Photo of Laura Egan

Alumni profile

Laura Egan

PME in Primary Education





BA in Gaeilge and French


Overall Student of the Year

Why did you choose teaching?

A bit of a cliché, but I’ve always wanted to be a teacher. When I was 4, I would line my dolls and teddies, putting on my best ‘teacher voice’ and tearing up the phone book for worksheets.

What field of work or study were you in before you started your PME?

I completed my undergraduate degree in Mary Immaculate College, I did the BA in Gaeilge, French and TEFL. I acquired a real grá for Gaeilge there. Throughout my time in MIC, I worked as an EAL teacher in the Clare Language Centre.

Can you tell us a bit about your research project and why you focused on this area?

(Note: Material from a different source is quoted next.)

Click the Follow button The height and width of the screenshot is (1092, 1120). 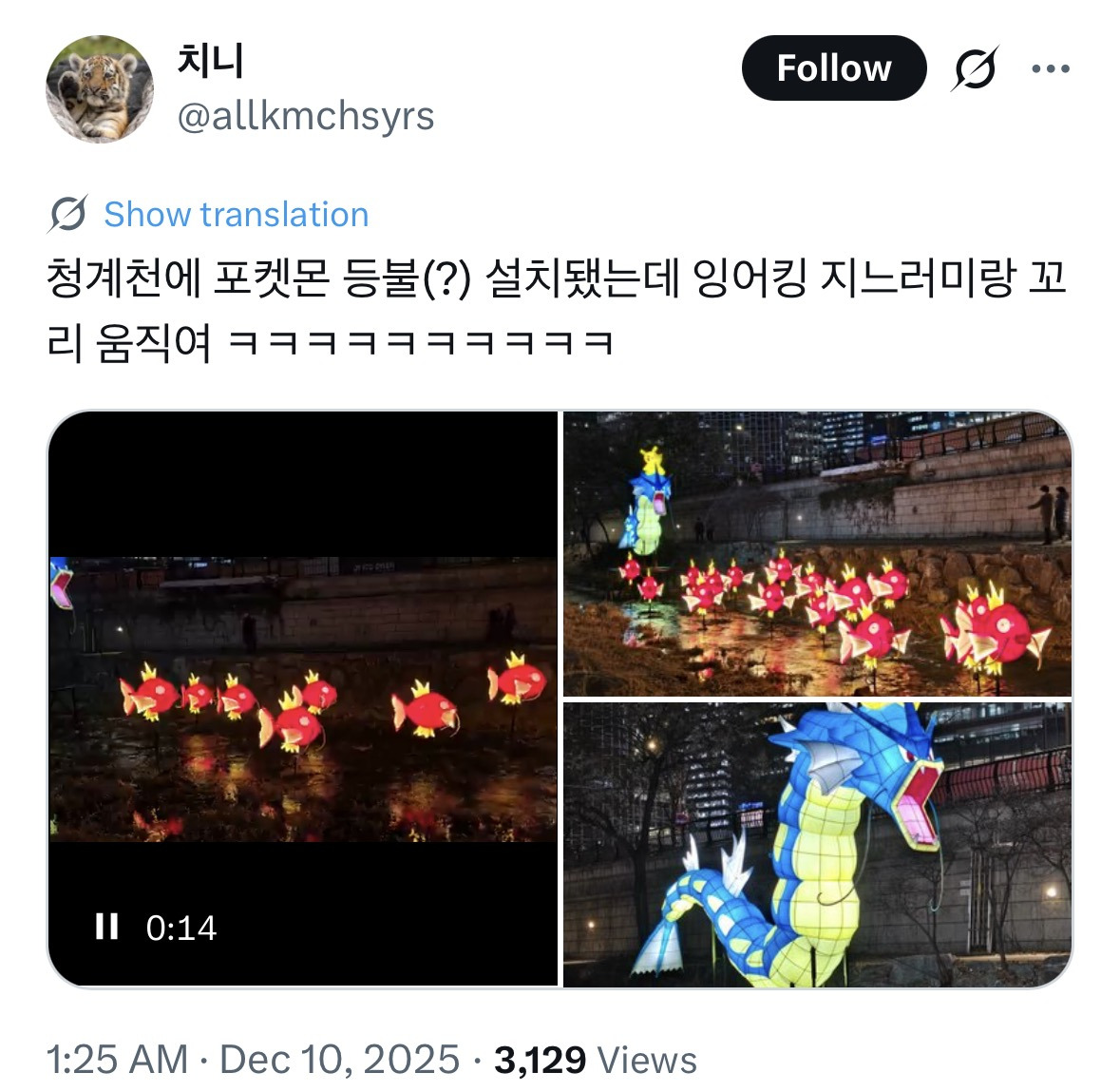833,67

My research project was based on teachers’ awareness of ASD. I focused on teacher training, the diagnosis of ASD, and strategies for teaching children with ASD. My final teaching practice school really opened me up to the exceptional work done with children with ASD. With an awareness that the number of children being diagnosed with ASD is rapidly rising, I was keen to find out more.

Who do you feel has influenced your teaching?

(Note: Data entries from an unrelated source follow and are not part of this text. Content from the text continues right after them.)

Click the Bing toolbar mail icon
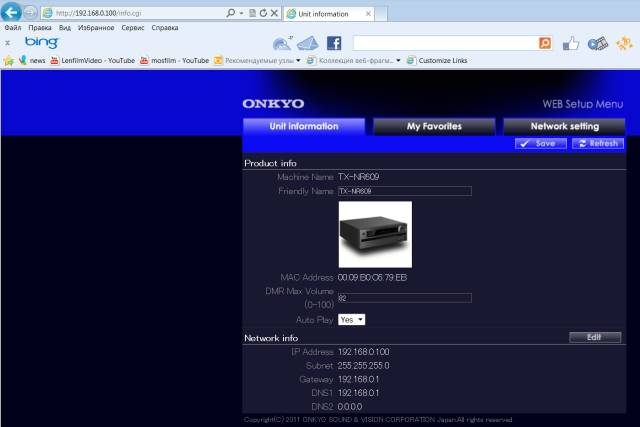 click(x=309, y=43)
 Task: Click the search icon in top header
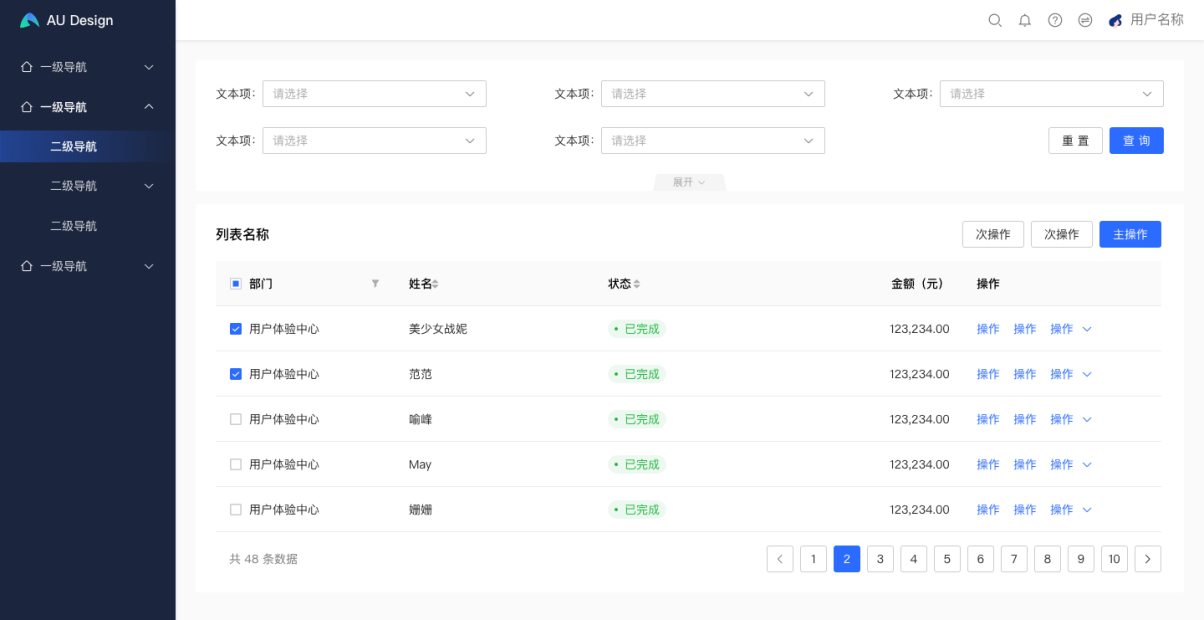[x=995, y=20]
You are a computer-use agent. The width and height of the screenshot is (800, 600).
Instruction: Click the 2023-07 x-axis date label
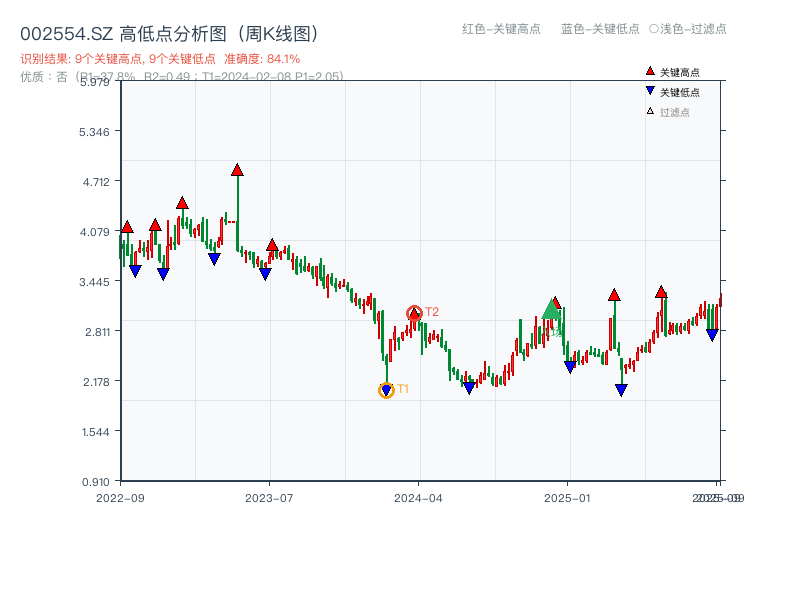(x=269, y=497)
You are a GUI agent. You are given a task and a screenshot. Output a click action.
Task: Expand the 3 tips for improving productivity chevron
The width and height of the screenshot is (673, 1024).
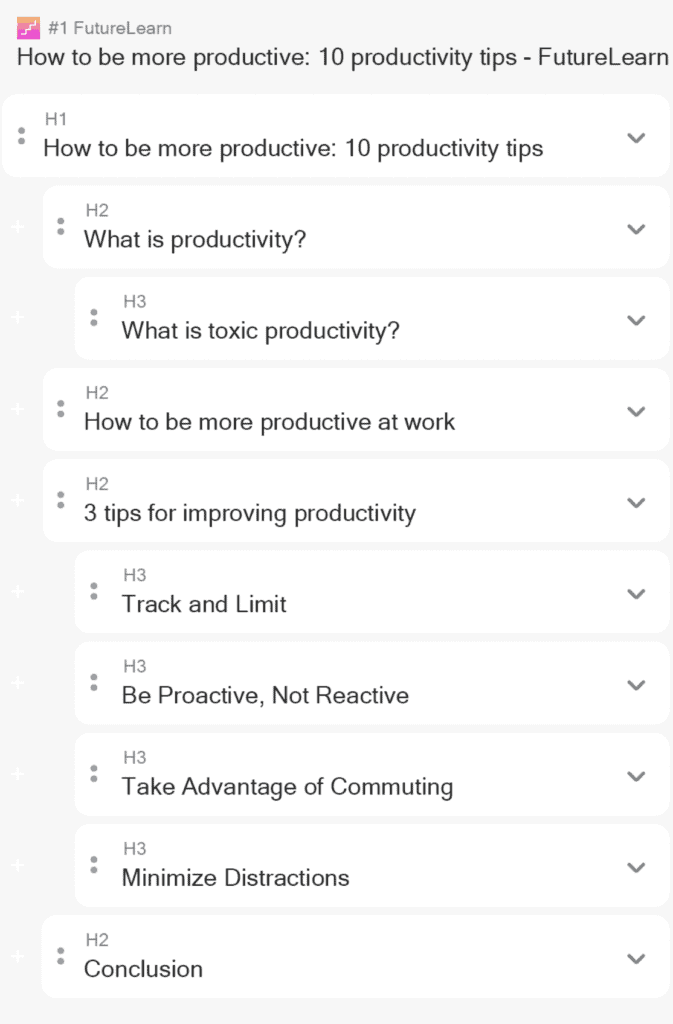tap(636, 503)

It’s hard to list them all. I had some amazing teachers in my own primary school; St Aidan’s in Shannon. My principal then, Ger Loughnane, was my hero. He really cared about the lives of every pupil. On final TP, I was lucky enough to work with some amazing teachers in Ennis NS. Any challenging situation I come across in school, I always think what would they do. Last, but certainly not least, the staff in my current school, Our Lady Queen of Peace, with particular mention to the principal; Michael Ryan. Michael is the most benevolent principal there is, and he instils compassion and kindness across the school.

Now that you have graduated, what are your plans?

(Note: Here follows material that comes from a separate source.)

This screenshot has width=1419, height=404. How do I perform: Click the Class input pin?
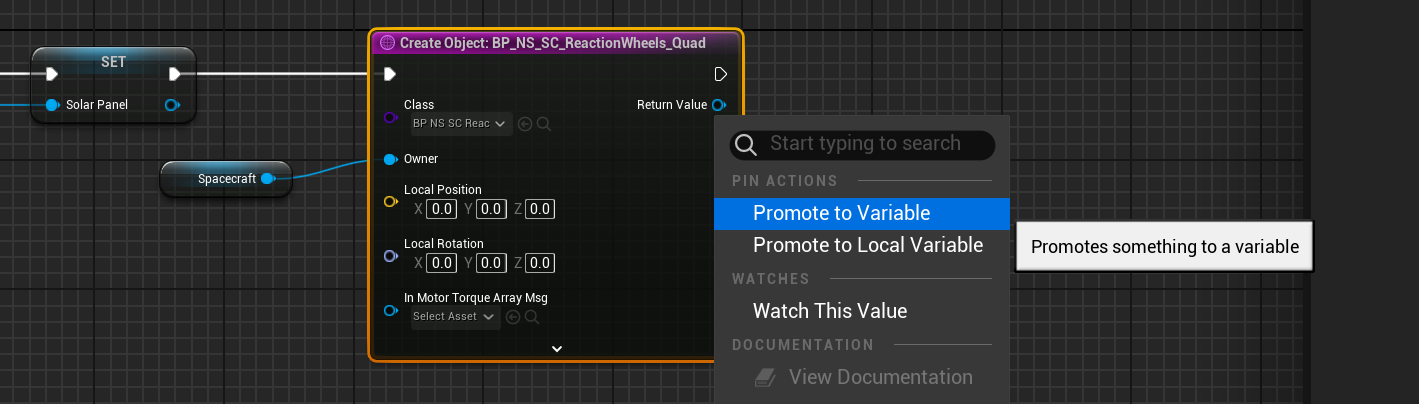pyautogui.click(x=390, y=118)
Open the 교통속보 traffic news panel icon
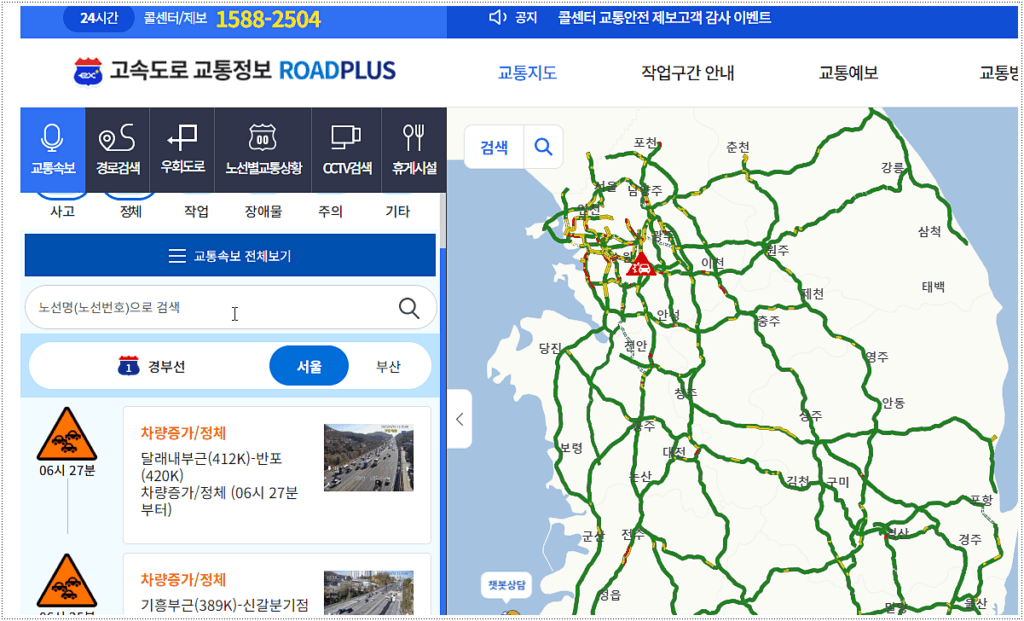This screenshot has height=621, width=1024. (x=52, y=150)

Right now, I am teaching a fabulous senior infant class and I’m just enjoying teaching for the time being.

What piece of advice would you give to any person considering starting a PME?

Children don’t care how much you know, until they know how much you care. You’ll help your students find important things they’ve lost every day. Sometimes it might be a pencil, or a crayon… other times it might be courage, confidence, or a smile.